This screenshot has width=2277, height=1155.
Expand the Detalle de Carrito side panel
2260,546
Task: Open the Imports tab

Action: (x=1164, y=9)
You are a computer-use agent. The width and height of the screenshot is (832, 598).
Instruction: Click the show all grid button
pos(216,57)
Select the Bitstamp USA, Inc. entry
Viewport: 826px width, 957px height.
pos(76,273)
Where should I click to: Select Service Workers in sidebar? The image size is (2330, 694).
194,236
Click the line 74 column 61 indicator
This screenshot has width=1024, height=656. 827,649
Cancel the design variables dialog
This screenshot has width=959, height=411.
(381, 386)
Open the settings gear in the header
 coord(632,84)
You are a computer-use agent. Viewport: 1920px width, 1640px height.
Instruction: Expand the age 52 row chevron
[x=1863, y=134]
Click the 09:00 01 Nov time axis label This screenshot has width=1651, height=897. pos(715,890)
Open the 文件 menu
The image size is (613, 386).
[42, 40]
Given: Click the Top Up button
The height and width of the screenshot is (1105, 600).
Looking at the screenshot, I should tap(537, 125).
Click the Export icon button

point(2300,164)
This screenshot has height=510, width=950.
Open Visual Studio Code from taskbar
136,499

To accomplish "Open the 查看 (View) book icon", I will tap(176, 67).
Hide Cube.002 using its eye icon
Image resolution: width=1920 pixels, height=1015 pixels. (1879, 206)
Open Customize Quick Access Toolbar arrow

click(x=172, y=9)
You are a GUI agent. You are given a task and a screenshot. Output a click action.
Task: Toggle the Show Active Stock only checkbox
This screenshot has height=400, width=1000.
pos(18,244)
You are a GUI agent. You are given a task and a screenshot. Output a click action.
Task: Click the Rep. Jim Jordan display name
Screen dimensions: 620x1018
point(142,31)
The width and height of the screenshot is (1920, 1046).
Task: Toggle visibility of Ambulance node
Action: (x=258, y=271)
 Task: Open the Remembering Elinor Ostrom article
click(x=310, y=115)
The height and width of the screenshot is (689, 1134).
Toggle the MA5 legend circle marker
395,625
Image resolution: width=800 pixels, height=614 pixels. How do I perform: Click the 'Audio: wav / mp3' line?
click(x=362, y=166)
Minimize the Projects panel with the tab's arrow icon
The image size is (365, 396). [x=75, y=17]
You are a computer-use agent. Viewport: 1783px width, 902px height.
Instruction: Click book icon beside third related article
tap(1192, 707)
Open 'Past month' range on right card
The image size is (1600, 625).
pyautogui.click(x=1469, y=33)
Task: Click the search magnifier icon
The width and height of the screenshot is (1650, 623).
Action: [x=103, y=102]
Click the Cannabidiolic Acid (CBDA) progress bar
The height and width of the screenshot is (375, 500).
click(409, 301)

=-=-=

TO DO
In the listing above, find the line with "Task: Click the search magnifier icon", then copy it and every later line exactly, through the last line, and nothing else.

OUTPUT BELOW
Task: Click the search magnifier icon
The width and height of the screenshot is (1650, 623).
Action: [x=103, y=102]
Click the Cannabidiolic Acid (CBDA) progress bar
The height and width of the screenshot is (375, 500).
click(409, 301)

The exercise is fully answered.